Biocompatibility evaluation of RCMNs in vivo

Evaluating the biocompatibility of RCMNs in vivo involves assessing their interactions with living tissues and the potential for adverse biological responses. This evaluation typically includes studies on the distribution, clearance, and long-term effects of the RCMNs within the body. The in vivo toxicity of RCMNs was assessed at a dose of 10 mg kg⁻¹, with results indicating minimal to no adverse effects on vital organs, including the heart, liver, intestine, lung, kidney and spleen as confirmed through hematoxylin and eosin (H&E) staining imaging(Fig. 8A). Blood routine results for mice in the PBS group, as well as those at 7 days and 30 days post-injection of RCMNs, were all within normal ranges (Fig. 8B). Levels of alanine transaminase (ALT), aspartate transaminase (AST), creatinine (CREA), and blood urea nitrogen (BUN) were measured to assess the potential impact of RCMNs on liver and kidney functions. The levels of ALT, AST, ALP, CREA, and BUN in mice at 7 and 30 days post-injection of RCMNs were comparable to those in the PBS group, indicating that RCMNs did not cause any damage to the kidneys or liver of the mice (Fig. 8C). Collectively, these findings suggest that RCMNs are both effective and safe for the treatment of acute lung injury (ALI).

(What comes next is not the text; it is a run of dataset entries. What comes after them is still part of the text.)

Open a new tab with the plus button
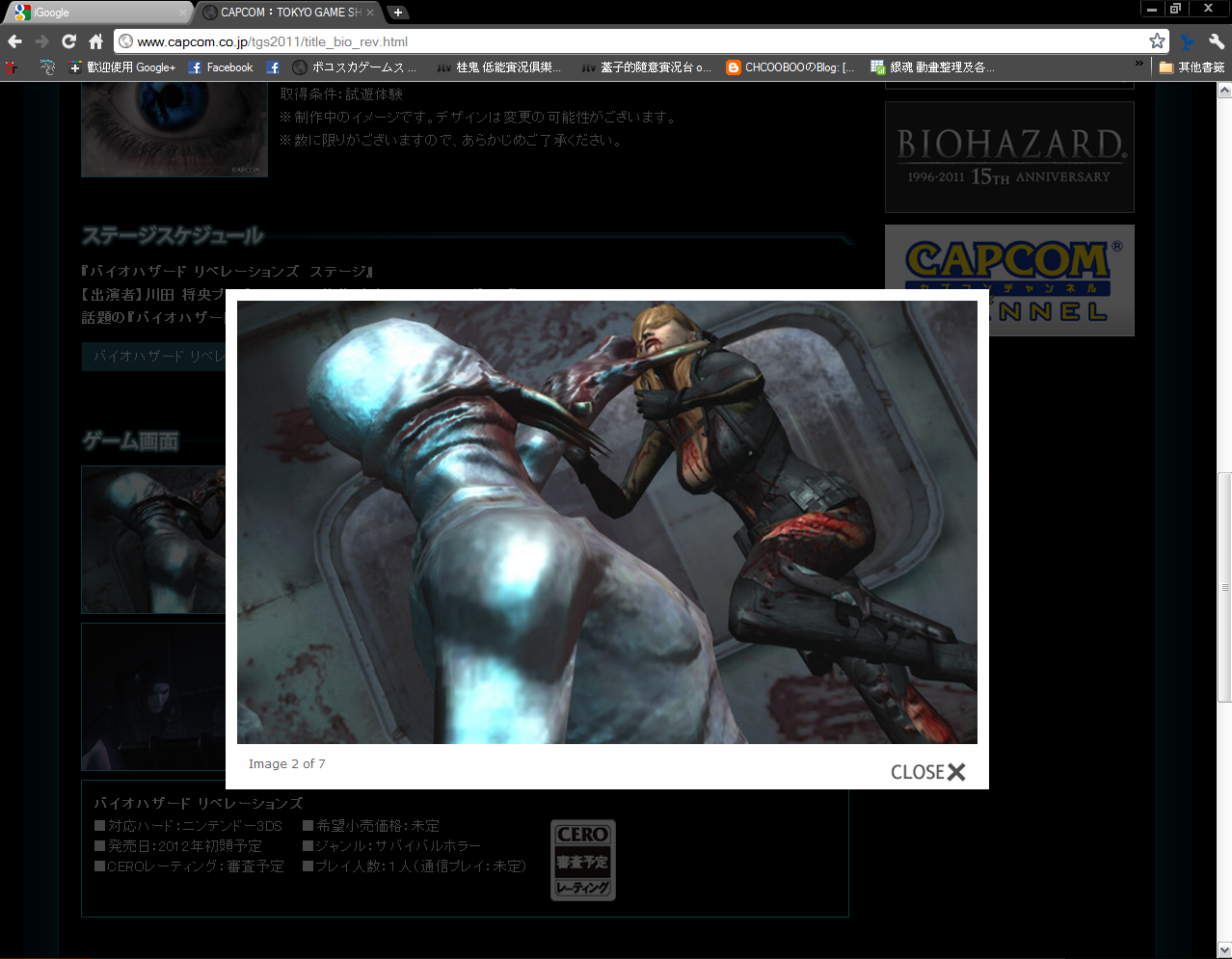[397, 13]
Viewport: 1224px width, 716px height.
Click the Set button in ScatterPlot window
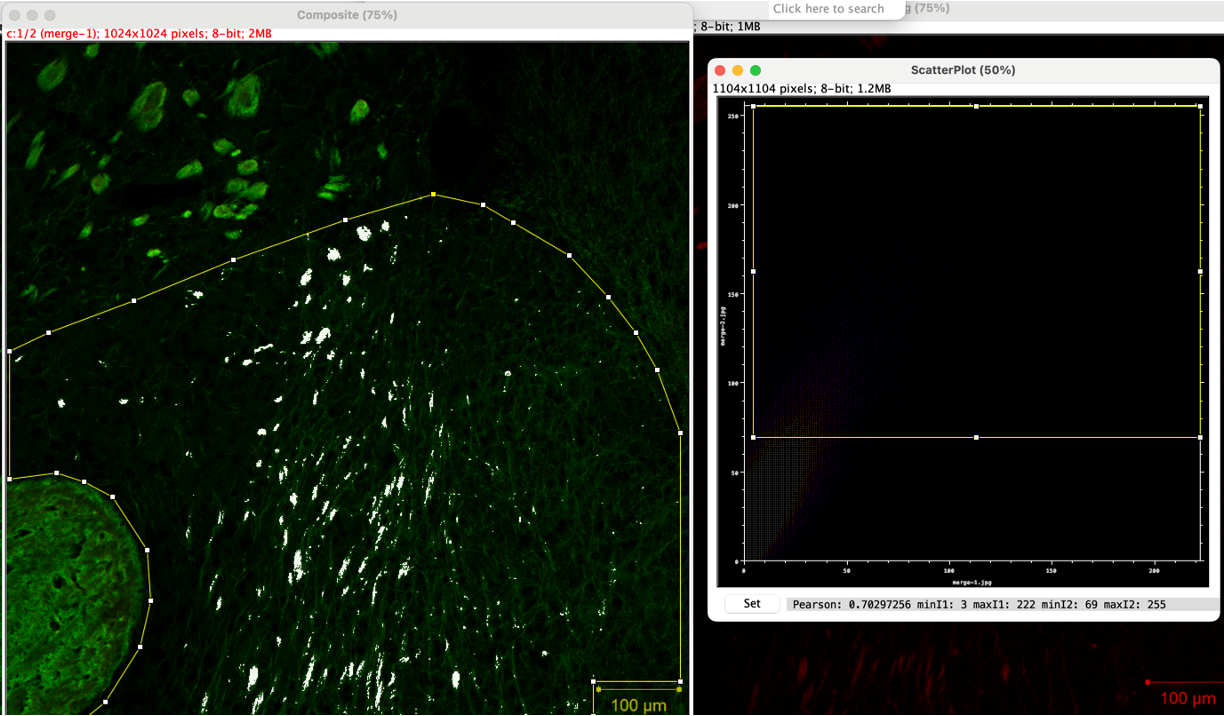click(751, 604)
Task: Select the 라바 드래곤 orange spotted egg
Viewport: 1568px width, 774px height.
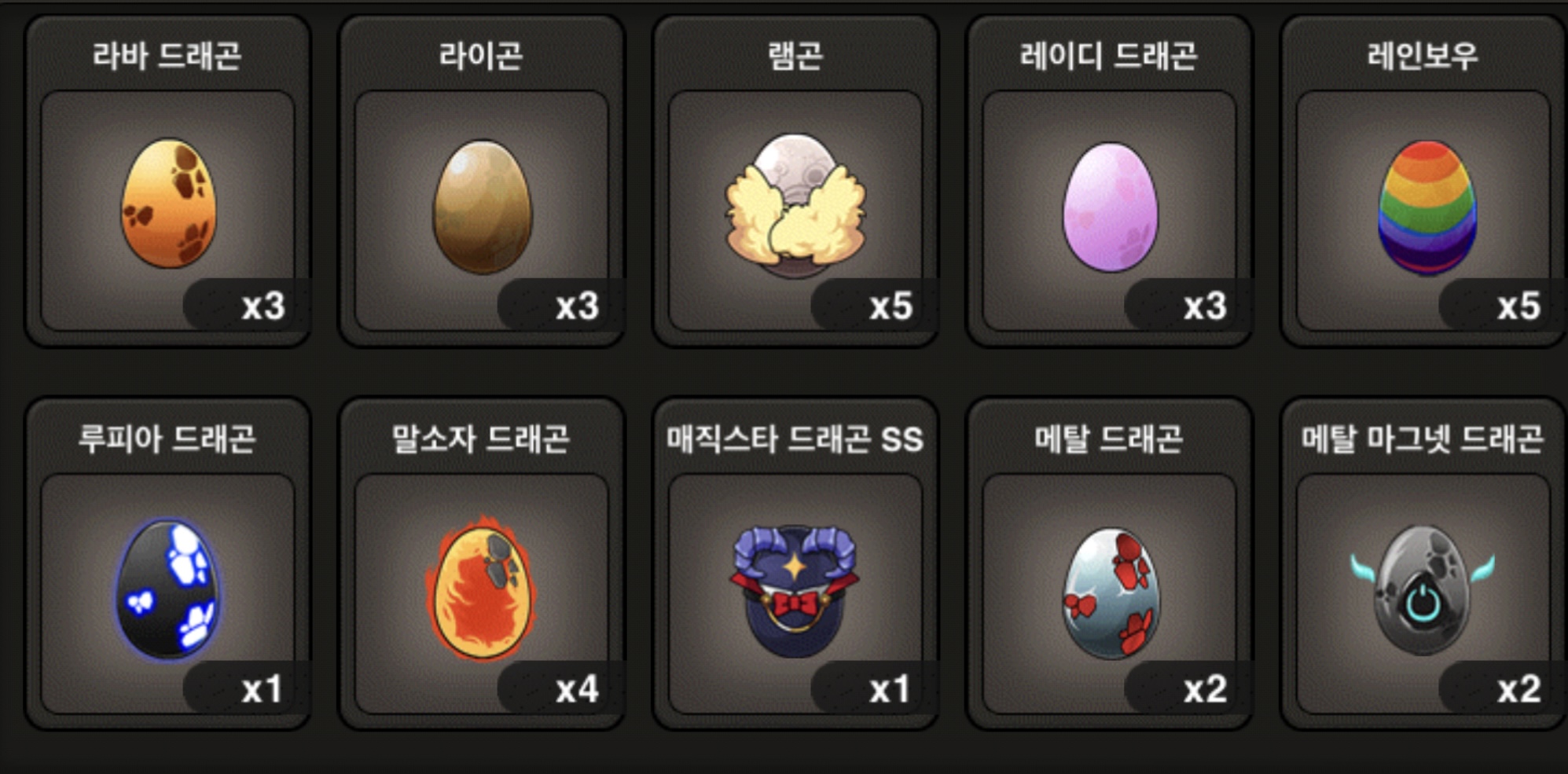Action: [x=168, y=204]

Fig. 8 — Toxicity of RCMN in *vivo*. A H&E staining of heart, liver, intestine, lung, kidney and spleen after RCMNs treatment at 7 and 30 days.B Blood routine data were collected from the PBS injection group, serving as a control, as well as from mice that underwent RCMNs injection at 7 and 30 days. C Analysis of serum biochemical indicators from PBS injection group (used as blank control) and mice receiving RCMNs injection at different time points

Discussion

Acute Lung Injury (ALI) is a severe lung condition caused by various factors including infections, trauma, and inhalation of harmful substances, marked by lung inflammation leading to impaired gas exchange and breathing difficulties [21–23]. Previous studies have demonstrated a strong correlation between ALI and unregulated Reactive Oxygen Species (ROS). ROS are highly reactive molecules that can damage cells and tissues, leading to inflammation and tissue injury. Therefore, scavenging ROS has been identified as a promising therapeutic strategy for treating ALI [24–27].

In this study, we aimed to develop a novel therapeutic strategy targeting ROS-mediated inflammation in ALI by synthesizing ROS-responsive red fluorescent carbon dot-TK-methylprednisolone nanoparticles (RCMNs). Our findings demonstrate the potential of these nanoparticles as an effective treatment for ALI due to their unique ability to specifically target and scavenge ROS in lung macrophages. One of the primary findings of this study is that RCMNs accumulate specifically in the lungs of ALI mice, as evidenced by in vivo imaging experiments. This observation suggests that RCMNs possess inherent targeting capabilities towards sites of inflammation and ROS-damaged tissue. The specific targeting of lung macrophages, which are the primary immune cells involved in pathogenesis of ALI, further underscores the potential therapeutic benefit of RCMNs. Our results indicate that RCMNs effectively reduce lung damage and inflammation in ALI models. Histological assessment of lung tissue from treated mice revealed reduced inflammatory cell infiltration and thinning of the alveolar wall, indicating alleviation of lung injury. This finding is supported by the improved survival rate observed in endotoxic shock models, further demonstrating the protective effects of RCMNs.

Nanoparticles exhibit numerous advantages in eliminating ROS during ALI. These particles efficiently scavenge excessive ROS, thereby reducing oxidative stress and inflammation within lung tissue [28–30]. Their diminutive size facilitates precise targeting to specific lung regions, thereby boosting treatment effectiveness. Nanoparticles can be tailored to respond to distinct biological signals, facilitating the controlled release of ROS- scavenging agents for targeted ALI therapy [31–33].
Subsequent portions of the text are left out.